# I made Italian Sausage



## chandler48 (Jun 5, 2017)

Sounds great. Our local meat market makes and stuffs their own. Normally when you cook Italian Sausage, you will normally have to drain off that ugly orange grease. Not his. It is so lean and "ungreasy" A delight to cook with.


----------



## de-nagorg (Feb 23, 2014)

Colbyt said:


> Those pork shoulders were on sale again so I bought one, smoked half and made ground pork out of the other half.
> 
> Then I made a one pound test batch of Italian Sausage using a recipe I found online. We though it as good as the store bought, not quite as much fat and even though it had a lot of fennel powder it was missing the Anise flavor. Next time I intend to add some.
> 
> ...



I would start with a quarter tsp, first, then the next batch, a half tsp, and so on until, I discovered my preferred choice.

The same goes for the Fennel, adjust the amounts until you get it the way you want it. 

That is a tip from my Grandmother. 

ED


----------



## chandler48 (Jun 5, 2017)

Is there a recipe that calls for rye seed? It seems his has them in it. Good flavor.


----------



## DoomsDave (Dec 6, 2018)

@Colbyt "star anise" isn't like the anise seed you're looking for. Anise is a relative to fennel, both are members of the carrot/parsley family. 

Try Italian, Greek or Middle Eastern stores, if any near you to find anise seed. You might also find some at a supermarket. 

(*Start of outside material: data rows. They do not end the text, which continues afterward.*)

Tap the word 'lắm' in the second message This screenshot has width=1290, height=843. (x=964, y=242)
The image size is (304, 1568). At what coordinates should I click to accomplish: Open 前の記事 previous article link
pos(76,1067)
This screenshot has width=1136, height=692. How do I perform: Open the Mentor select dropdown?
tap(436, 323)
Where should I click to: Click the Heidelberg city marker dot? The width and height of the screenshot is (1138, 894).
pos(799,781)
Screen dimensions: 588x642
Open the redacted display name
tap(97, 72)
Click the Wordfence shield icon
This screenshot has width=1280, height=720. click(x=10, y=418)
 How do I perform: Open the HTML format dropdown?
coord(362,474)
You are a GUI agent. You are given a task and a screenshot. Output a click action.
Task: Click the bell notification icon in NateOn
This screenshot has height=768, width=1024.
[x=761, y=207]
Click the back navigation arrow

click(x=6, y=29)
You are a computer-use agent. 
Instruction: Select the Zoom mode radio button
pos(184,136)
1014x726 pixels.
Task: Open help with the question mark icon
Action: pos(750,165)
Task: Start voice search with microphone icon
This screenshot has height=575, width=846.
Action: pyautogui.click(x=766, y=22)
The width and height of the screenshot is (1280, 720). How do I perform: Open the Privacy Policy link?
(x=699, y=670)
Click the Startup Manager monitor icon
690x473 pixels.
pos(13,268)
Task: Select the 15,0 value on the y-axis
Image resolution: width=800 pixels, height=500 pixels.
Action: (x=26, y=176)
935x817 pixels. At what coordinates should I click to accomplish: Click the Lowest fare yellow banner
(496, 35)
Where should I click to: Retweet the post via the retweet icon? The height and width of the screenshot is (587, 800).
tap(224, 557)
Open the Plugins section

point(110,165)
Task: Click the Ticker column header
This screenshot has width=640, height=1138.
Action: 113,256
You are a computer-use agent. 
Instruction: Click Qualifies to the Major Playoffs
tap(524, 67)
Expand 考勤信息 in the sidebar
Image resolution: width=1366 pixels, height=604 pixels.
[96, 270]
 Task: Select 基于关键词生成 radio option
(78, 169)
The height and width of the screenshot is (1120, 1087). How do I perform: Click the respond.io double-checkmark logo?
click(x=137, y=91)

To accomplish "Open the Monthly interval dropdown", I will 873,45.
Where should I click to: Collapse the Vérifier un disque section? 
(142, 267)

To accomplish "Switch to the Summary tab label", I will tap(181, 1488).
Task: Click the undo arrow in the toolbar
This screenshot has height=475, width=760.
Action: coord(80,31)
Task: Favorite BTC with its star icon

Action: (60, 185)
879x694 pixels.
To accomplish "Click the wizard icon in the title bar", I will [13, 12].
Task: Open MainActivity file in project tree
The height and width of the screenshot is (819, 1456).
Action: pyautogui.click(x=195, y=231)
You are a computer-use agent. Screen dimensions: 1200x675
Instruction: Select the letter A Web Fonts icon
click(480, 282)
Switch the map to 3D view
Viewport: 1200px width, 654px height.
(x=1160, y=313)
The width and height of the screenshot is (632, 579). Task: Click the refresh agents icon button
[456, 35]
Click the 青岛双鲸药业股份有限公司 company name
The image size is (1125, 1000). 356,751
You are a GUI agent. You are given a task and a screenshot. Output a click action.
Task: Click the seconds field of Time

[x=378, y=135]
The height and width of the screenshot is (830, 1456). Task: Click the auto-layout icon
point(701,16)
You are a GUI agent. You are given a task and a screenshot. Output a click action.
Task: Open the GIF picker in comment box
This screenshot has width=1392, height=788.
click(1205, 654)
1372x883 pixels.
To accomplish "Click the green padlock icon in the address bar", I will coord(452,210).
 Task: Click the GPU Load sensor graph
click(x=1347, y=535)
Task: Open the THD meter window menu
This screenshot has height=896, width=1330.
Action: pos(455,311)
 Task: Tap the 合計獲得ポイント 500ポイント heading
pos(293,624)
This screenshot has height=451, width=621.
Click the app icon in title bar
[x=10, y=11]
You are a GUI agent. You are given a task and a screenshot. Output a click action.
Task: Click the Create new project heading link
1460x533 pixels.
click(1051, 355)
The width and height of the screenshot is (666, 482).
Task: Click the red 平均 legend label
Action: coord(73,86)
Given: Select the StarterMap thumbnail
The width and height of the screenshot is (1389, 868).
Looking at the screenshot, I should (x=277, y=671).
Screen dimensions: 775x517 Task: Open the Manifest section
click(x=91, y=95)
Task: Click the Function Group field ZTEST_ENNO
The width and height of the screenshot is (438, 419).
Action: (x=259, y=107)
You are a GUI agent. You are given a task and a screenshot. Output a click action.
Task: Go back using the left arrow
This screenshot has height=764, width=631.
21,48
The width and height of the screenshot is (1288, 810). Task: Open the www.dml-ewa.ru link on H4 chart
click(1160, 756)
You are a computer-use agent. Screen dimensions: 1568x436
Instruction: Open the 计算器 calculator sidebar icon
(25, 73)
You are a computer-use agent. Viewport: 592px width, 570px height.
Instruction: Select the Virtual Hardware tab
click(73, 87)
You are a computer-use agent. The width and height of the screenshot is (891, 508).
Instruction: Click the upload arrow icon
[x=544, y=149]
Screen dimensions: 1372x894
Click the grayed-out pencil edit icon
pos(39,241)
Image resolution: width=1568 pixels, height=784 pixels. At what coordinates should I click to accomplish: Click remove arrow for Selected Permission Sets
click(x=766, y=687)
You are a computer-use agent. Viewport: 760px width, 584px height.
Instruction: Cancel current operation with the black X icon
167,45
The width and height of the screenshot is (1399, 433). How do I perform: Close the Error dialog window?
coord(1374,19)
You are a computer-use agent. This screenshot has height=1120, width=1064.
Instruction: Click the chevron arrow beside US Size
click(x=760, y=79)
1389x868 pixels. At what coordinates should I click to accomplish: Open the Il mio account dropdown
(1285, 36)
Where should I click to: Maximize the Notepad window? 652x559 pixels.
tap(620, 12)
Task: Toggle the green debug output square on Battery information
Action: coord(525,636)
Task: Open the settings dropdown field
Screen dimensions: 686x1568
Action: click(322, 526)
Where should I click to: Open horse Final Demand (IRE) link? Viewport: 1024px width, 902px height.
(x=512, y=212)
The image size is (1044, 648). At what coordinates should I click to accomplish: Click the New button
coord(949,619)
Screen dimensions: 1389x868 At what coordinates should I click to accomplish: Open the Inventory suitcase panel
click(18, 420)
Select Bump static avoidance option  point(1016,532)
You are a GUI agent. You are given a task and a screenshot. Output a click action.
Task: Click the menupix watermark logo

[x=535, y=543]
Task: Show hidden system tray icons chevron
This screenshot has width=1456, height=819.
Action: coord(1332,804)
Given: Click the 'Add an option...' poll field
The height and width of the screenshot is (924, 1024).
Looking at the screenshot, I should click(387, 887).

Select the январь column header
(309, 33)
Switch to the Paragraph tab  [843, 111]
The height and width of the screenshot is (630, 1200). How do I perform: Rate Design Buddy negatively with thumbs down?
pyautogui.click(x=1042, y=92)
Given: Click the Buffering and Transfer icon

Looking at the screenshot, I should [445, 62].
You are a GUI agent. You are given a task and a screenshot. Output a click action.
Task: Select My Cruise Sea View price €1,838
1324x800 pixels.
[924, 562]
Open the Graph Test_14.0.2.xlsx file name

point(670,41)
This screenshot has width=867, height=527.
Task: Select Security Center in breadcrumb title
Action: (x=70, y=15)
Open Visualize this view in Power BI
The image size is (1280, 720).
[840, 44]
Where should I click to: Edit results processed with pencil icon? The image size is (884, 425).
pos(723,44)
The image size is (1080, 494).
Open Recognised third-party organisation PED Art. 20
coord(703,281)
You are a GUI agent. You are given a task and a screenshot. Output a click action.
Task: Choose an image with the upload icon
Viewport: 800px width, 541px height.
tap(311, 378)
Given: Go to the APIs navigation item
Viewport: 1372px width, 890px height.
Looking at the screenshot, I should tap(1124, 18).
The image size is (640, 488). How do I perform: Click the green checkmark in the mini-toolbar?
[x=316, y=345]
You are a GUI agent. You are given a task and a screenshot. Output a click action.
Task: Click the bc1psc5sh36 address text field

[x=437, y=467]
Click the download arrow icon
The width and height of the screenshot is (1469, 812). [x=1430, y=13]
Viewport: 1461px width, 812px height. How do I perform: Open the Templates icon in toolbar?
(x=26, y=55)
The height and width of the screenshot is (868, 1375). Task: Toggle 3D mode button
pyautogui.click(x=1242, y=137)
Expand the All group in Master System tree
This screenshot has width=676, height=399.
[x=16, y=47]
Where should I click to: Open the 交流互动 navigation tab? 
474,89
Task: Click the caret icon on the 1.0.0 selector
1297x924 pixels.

It's also used as a flavoring in that bug killer liquor called _arak _or _raki_.


----------



## Two Knots (Nov 12, 2011)

Anise seed it hard to find...When I see it I buy a few bottles ...I use it in anisette toast cookies, and my canary likes it too. The wine sounds better than the apple juice, colby.


----------



## wooleybooger (Feb 23, 2019)

Two Knots said:


> Anise seed it hard to find...


Not really though Badia may not be the best brand.

https://www.amazon.com/Badia-Spices-Spice-Anise-16-Ounce/dp/B003DYUT92/ref=sr_1_5?


----------



## Old Thomas (Nov 28, 2019)

A lot of different meats taste like sausage with the addition of fennel. 40 years ago there was an old building nearby where an Italian butcher made sausage for decades. It burned to the ground. I miss that sausage.


----------



## Two Knots (Nov 12, 2011)

I had to go look on the spice cabinet...I pay 99 cents for 3 oz...
But, as I said it’s hard to find.


----------



## Colbyt (Jan 27, 2014)

chandler48 said:


> Is there a recipe that calls for rye seed? It seems his has them in it. Good flavor.


Both Anise seed and Fennel seed look a lot like rye so maybe that is what you are seeing.


----------



## J. V. (Jun 1, 2007)

Colbyt said:


> Then I made a one pound test batch of Italian Sausage using a recipe I found online. We though it as good as the store bought, not quite as much fat and even though it had a lot of fennel powder it was missing the Anise flavor. Next time I intend to add some.


Italian sausage is made with either whole fennel seed or crushed fennel seed. Fennel powder should have worked, but if it was old or not a good brand that could have been the issue.
I can assure you if you buy a fresh jar of whole fennel seed and use it whole or crush it in a pestle and mortar you will get the right taste. Be careful as its very strong and can ruin easily.
And be sure to add fat if you do not have nough from the roast. It is in my opinion and others that the fat content should be at minimum 10%. I try for 20% or more for better tasting, better *texture* sausage. It depends on how well the pork shoulder is marbled. Add more if not sure.
Next time place a small piece of the mixture into a frying pan to test it. This way you can add stuff if its not right. Salt also being very important. Grind cold meat and using your hands for the final mixing (be careful and DO NOT OVER MIX).



chandler48 said:


> Sounds great. Our local meat market makes and stuffs their own. Normally when you cook Italian Sausage, you will normally have to drain off that ugly orange grease. Not his. It is so lean and "ungreasy" A delight to cook with.


IMO its the addition of fat that makes the sausage. Lean sausage IMO does not have the same *texture* or taste that a fattier sausage does.
I make Italian sausage every now and again and I have to remember to include as much fat as I can from the primary meat source. If there is not enough, I add more to the grinder. Fat is the key to any good sausage.



chandler48 said:


> Is there a recipe that calls for rye seed? It seems his has them in it. Good flavor.


Fennel seed is what is in Italian sausage. Whole or crushed. Not anise. Not caraway seeds either. Caraway looks similar to fennel and is very close, but its not fennel.


----------